Ettie was an intense and intelligent woman. And her lively imagination and high-strung responses felt steadied by marriage to Willie, who, though unimaginative, was a calming influence. His imperturbable view of life made her feel safe. Ettie knew what it meant to depend on someone and for them to disappear. It had left her afraid.

In Edwardian England it was acceptable for an upper-class young man to start his career with an attachment to a married woman. Such affinities were open: there could be nothing secret, for that would have suggested scandal. But if the affair was well managed it was thought beneficial for the boy to be trained by an older woman.

In 1904, Archie Gordon, the then 20-year-old son of Lord Aberdeen, became Ettie’s beloved friend. ‘The truth of my love and trust for you is the truest thing that I have known,’ he declared, and on another occasion, ‘My beloved E, I can’t begin to speak of all the joy of seeing you…’

Ettie found their friendship ideal because Archie was so brimful of life. But his life was to end in tragedy. Five years later, Ettie was with him at his bedside as he lay dying from injuries sustained in a car crash.

To the end of her 84 years, she was deliberate and eloquent. She never forgot her dead; her choices were controlled; she did nothing by accident."


Tamara Bunke Bider
From the Times Online - Haydee Tamara Bunke Bider: the woman who died with Che Guevara

"Her name was Tania and she died in a hail of bullets on the run with Che Guevara. But who was this captivating and mysterious Mata Hari who was buried next to him?


Heidi Tamara Bunke Bider, alias Laura Guttierez Bauer, Maria Aguilera or Laura Martinez, a.k.a.

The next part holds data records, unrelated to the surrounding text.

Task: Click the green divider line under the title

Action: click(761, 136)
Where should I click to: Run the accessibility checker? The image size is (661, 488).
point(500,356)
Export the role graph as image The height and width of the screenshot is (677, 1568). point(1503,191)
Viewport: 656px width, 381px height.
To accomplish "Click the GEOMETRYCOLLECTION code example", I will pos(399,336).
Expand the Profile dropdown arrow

Tania la guerillera, was born in Buenos Aires in 1937. She was the daughter of a Polish jewess and a German who emigrated to Argentina to escape nazi persecution but returned to Germany after the war.

During the 1950s, Tania studied political science at the Humboldt University in East Berlin. After graduating, she began working for the East German Stasi where she took on several espionage missions. Back in East Germany in 1960, Tania met Che Guevara. He was visiting East Germany with a Cuban trade delegation and Bunke Bider worked as an interpreter during the Youth Festival. Two years later , she moved to Cuba.

In 1964, Guevara requested her to infiltrate Bolivia as a mole. In the guise of an earnest pharmaceutical student, she managed to infiltrate the private circle of the presidential palace. Once Che was in Bolivia, she served as liaison officer for the guerillas.

On August 31, 1967, Bolivian soldiers ambushed the group while they were crossing the Rio Grande at Vado del Yeso, and killed Bunke and eight fellow communist guerrillas. Bunke Bider’s body was swept away in the river; Bolivian soldiers found it on September 6, and she was buried the next day."